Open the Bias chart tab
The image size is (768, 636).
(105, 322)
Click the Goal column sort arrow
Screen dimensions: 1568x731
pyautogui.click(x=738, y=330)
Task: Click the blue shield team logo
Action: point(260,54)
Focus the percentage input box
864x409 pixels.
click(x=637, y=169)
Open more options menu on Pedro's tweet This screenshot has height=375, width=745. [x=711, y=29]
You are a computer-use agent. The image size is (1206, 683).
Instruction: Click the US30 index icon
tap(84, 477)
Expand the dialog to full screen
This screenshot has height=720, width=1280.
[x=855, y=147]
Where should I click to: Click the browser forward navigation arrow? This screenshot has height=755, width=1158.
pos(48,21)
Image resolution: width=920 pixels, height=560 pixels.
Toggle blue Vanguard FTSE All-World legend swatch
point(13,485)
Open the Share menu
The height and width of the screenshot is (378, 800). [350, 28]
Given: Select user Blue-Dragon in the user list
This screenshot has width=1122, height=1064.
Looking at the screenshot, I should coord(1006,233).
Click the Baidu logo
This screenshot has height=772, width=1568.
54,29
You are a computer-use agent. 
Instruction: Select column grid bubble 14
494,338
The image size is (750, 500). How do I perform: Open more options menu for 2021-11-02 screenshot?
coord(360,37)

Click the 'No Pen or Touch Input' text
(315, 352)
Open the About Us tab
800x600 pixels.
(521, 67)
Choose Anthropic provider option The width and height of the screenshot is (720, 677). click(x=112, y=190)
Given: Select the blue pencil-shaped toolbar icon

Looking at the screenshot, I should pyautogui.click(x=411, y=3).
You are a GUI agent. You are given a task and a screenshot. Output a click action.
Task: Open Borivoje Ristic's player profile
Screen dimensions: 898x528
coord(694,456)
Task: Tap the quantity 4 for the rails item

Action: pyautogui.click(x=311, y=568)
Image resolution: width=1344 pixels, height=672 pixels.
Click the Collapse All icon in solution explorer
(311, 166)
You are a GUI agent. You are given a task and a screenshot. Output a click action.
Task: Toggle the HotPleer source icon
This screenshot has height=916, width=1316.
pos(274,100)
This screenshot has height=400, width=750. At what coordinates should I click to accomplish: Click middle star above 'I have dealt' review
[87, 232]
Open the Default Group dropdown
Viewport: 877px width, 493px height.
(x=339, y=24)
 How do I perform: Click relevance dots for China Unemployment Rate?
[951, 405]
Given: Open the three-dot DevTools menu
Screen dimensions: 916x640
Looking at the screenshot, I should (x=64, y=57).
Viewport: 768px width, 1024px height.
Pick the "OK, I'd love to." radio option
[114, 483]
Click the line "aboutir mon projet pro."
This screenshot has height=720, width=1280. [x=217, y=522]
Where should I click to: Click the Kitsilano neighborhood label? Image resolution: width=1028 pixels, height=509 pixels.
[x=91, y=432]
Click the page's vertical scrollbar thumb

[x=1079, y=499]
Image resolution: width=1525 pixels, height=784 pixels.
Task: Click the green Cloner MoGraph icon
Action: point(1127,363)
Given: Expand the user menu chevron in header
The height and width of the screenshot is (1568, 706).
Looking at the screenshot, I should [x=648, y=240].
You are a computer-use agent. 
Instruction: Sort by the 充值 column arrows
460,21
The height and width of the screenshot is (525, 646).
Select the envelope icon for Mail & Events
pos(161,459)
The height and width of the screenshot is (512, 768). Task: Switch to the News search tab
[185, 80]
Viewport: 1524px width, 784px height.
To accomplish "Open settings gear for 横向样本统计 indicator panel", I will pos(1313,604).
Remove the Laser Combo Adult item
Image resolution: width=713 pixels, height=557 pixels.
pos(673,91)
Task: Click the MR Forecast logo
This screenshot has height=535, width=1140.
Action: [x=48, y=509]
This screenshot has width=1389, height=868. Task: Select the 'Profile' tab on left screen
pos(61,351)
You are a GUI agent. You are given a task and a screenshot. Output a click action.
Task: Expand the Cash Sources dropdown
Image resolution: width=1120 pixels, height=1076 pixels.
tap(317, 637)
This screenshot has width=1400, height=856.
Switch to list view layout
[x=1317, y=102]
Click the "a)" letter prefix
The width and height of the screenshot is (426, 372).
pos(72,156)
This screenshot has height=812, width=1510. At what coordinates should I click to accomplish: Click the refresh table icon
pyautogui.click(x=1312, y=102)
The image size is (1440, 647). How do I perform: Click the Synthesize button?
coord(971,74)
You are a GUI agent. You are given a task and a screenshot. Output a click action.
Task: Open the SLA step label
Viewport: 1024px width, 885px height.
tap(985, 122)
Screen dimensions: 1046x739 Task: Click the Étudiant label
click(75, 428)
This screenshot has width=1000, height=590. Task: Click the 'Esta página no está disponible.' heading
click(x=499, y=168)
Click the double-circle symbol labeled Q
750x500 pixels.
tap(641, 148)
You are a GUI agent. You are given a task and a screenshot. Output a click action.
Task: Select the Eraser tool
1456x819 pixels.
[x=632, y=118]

Assignment
Repeat, exactly as they stand above, the lines from the line with "The image size is (750, 500)." to the line with "Choose Anthropic provider", both lines included.

Solution for this problem
The image size is (750, 500). How do I perform: Open more options menu for 2021-11-02 screenshot?
coord(360,37)

Click the 'No Pen or Touch Input' text
(315, 352)
Open the About Us tab
800x600 pixels.
(521, 67)
Choose Anthropic provider option The width and height of the screenshot is (720, 677). click(x=112, y=190)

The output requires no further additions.